Program kecerdasan buatan telah mencapai banyak terobosan dalam beberapa tahun terakhir - Foto: REUTERS
Kita tidak dapat mengamati keseluruhan proses dari data masukan hingga hasil keluaran dari model bahasa besar (LLM).
Untuk mempermudah pemahaman, para ilmuwan telah menggunakan istilah umum seperti "penalaran" untuk menggambarkan cara kerja program-program ini. Mereka juga mengatakan bahwa program-program tersebut dapat "berpikir," "bernalar," dan "memahami" seperti halnya manusia.
Melebih-lebihkan kemampuan AI.
Menurut ZDNET pada tanggal 6 September, selama dua tahun terakhir, banyak eksekutif AI telah menggunakan bahasa yang berlebihan untuk membesar-besarkan pencapaian teknis sederhana.
Pada September 2024, OpenAI mengumumkan bahwa model penalaran o1 "menggunakan rangkaian inferensi saat memecahkan masalah, mirip dengan cara manusia berpikir lama ketika dihadapkan pada pertanyaan-pertanyaan sulit."
Namun, para ilmuwan AI tidak setuju. Mereka berpendapat bahwa AI tidak memiliki kecerdasan seperti manusia.
Sebuah studi di basis data arXiv oleh sekelompok penulis di Arizona State University (AS) telah memverifikasi kemampuan penalaran AI dengan sebuah eksperimen sederhana.
Hasil penelitian menunjukkan bahwa "inferensi melalui rangkaian pemikiran adalah ilusi yang rapuh", bukan mekanisme logis yang nyata, melainkan hanya bentuk pencocokan pola yang canggih.
Istilah “rantai pemikiran” (CoT) memungkinkan AI tidak hanya menghasilkan jawaban akhir tetapi juga menyajikan setiap langkah penalaran logis, seperti pada model GPT-o1 atau DeepSeek V1.

Ilustrasi model bahasa GPT-2 oleh OpenAI - Foto: ECHOCRAFTAI
Cari tahu apa yang sebenarnya dilakukan AI.
Tim peneliti menyatakan bahwa analisis skala besar menunjukkan bahwa LLM cenderung lebih mengandalkan semantik dan petunjuk permukaan daripada proses penalaran logis.
"LLM membangun rantai logika dangkal berdasarkan asosiasi masukan yang dipelajari, dan seringkali gagal pada tugas-tugas yang menyimpang dari metode penalaran konvensional atau pola yang sudah dikenal," jelas tim tersebut.

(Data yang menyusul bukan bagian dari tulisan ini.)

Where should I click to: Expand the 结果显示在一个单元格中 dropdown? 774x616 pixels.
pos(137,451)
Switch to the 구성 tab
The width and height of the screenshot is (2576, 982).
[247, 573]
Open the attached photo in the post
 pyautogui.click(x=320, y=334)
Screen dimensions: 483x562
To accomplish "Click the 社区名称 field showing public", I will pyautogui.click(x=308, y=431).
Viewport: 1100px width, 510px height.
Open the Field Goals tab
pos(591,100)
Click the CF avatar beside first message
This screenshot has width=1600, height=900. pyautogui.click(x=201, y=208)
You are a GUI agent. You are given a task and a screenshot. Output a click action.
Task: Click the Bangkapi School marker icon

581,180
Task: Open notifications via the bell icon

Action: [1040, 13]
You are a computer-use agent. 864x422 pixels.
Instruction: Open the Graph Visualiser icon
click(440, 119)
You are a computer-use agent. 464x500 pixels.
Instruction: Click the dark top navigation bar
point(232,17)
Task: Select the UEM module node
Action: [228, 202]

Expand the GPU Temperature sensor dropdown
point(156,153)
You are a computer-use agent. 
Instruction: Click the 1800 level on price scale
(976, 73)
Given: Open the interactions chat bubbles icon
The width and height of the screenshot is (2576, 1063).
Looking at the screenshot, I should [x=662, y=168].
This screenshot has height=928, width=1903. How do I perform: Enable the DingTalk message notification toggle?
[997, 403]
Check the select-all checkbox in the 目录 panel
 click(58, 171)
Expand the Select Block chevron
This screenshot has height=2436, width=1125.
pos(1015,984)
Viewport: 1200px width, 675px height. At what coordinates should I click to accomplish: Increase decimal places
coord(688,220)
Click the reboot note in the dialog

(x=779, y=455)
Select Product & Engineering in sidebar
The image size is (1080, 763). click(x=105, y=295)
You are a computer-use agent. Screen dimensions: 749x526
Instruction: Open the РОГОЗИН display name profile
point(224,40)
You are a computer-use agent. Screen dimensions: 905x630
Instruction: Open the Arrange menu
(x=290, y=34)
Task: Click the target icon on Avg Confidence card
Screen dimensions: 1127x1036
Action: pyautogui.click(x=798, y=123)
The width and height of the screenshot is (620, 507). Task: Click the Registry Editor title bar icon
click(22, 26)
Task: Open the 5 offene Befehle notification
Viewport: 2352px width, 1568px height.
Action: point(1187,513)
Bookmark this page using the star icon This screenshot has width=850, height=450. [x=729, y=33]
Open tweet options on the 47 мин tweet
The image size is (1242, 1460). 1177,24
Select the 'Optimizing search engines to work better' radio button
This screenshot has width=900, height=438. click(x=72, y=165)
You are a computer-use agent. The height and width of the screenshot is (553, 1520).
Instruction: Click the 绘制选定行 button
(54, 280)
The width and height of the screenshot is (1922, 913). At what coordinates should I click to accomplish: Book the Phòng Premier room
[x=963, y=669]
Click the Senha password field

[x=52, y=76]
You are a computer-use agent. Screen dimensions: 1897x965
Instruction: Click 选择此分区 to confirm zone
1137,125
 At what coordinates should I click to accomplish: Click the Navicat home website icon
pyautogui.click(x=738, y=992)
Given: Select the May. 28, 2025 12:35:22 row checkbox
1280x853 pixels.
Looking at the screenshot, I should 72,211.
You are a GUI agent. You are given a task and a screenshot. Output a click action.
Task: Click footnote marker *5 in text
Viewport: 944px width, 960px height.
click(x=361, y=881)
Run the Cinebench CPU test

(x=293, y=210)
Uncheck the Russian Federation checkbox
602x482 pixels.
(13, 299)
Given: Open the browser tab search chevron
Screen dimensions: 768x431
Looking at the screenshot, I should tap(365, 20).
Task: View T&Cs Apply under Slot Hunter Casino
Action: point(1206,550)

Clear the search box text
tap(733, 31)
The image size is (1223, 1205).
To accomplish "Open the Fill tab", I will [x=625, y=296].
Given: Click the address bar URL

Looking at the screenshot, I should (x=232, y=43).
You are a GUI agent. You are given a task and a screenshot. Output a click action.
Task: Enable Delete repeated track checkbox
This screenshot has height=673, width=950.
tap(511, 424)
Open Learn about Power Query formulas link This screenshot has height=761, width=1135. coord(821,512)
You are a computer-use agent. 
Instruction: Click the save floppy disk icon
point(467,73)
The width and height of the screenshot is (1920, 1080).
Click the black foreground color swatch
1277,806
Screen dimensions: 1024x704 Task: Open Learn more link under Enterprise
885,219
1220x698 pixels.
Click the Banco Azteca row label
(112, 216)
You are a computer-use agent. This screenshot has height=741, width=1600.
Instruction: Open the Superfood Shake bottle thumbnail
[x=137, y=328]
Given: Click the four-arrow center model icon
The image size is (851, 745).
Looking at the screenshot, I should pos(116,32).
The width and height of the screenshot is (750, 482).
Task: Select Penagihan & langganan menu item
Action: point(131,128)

Untuk menguji hipotesis bahwa LLM hanya mencocokkan pola dan tidak benar-benar membuat kesimpulan, tim tersebut melatih GPT-2, sebuah model sumber terbuka yang dirilis oleh OpenAI pada tahun 2019.
Model ini awalnya dilatih pada tugas-tugas yang sangat sederhana pada 26 huruf bahasa Inggris, seperti membalik beberapa huruf, misalnya mengubah "APPLE" menjadi "EAPPL". Kemudian tim mengubah tugas tersebut dan meminta GPT-2 untuk menanganinya.
Hasil penelitian menunjukkan bahwa untuk tugas-tugas yang tidak termasuk dalam data pelatihan, GPT-2 tidak dapat menyelesaikannya secara akurat menggunakan CoT.
Sebaliknya, model tersebut berupaya menerapkan tugas-tugas yang telah dipelajari sedekat mungkin. Oleh karena itu, "penalaran" yang digunakannya mungkin terdengar logis, tetapi hasilnya seringkali salah.
Kelompok tersebut menyimpulkan bahwa seseorang tidak boleh terlalu bergantung atau mempercayai jawaban LLM secara memb盲盲, karena jawaban tersebut dapat menghasilkan "omong kosong yang terdengar sangat meyakinkan".
Mereka juga menekankan perlunya memahami sifat sejati AI, menghindari sensasi berlebihan, dan berhenti mempromosikan bahwa AI memiliki kemampuan untuk bernalar seperti manusia.